REQUEST A: According to the article on collaboration in philanthropy, what challenges did Michael Moody say aspiring collaborative donors face?
REQUEST B: Can you write the next few paragraphs of the article on collaboration in philanthropy, picking up right after its last sentence?

SOURCE:
========================
By Nathaniel James, Exponent Philanthropy

Originally featured on GMNsight, a professional journal written for and by the members of Grants Managers Network

In philanthropy, it seems everyone is talking about collaboration. The more we aspire to work together, the more we find that effective collaborations require patience, practice, and sometimes teach hard lessons. Earlier this year, Michael Moody wrote that aspiring collaborative donors “face distinct challenges related to their own capacity and power [and] their tolerance for risk and transparency.”

So, whereas we understand the rewards of collaboration to be high, collaboration is still hard. But what if this is just a phase for philanthropy?
========================
MATERIAL:
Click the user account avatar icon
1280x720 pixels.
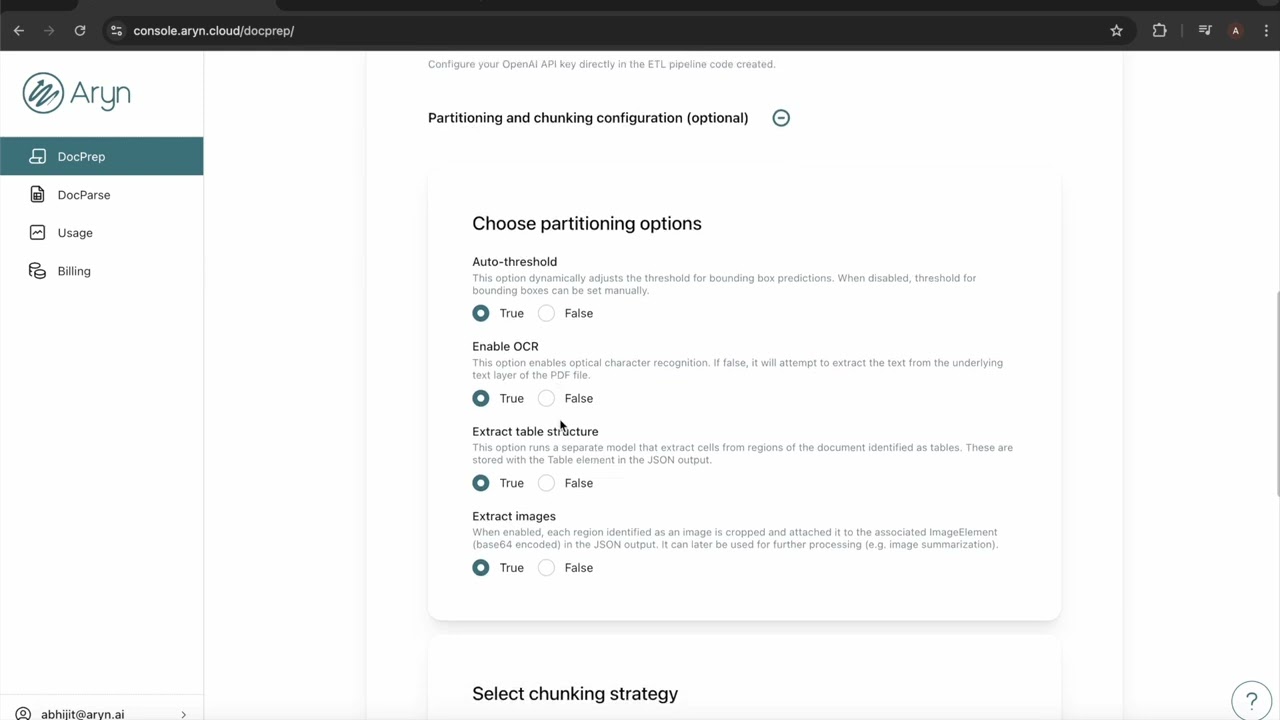23,714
========================
FINAL RESULT A: Distinct challenges related to their own capacity and power and their tolerance for risk and transparency.

FINAL RESULT B:
Panel at Youth Philanthropy Connect 2016 International Conference

This summer, I participated in the international Youth Philanthropy Connect Conference, aptly titled “Building Tomorrow, Together: The Future of Philanthropy,” and I observed an ease of relationship-building that could one day transform our field. There I saw the future of philanthropy, those in the 8- to 21-year-old set for whom collaboration is a central part of who they are and how their first experiences unfold.

Over five years, the conference has grown to 58 participating organizations and 180 participants. During the launch presentation on the new site, we learned that the global youth philanthropy field has distributed over $15 million in grants since 2001, making it a distinct new entrant into the larger nonprofit sector and one whose influence is just starting to be felt.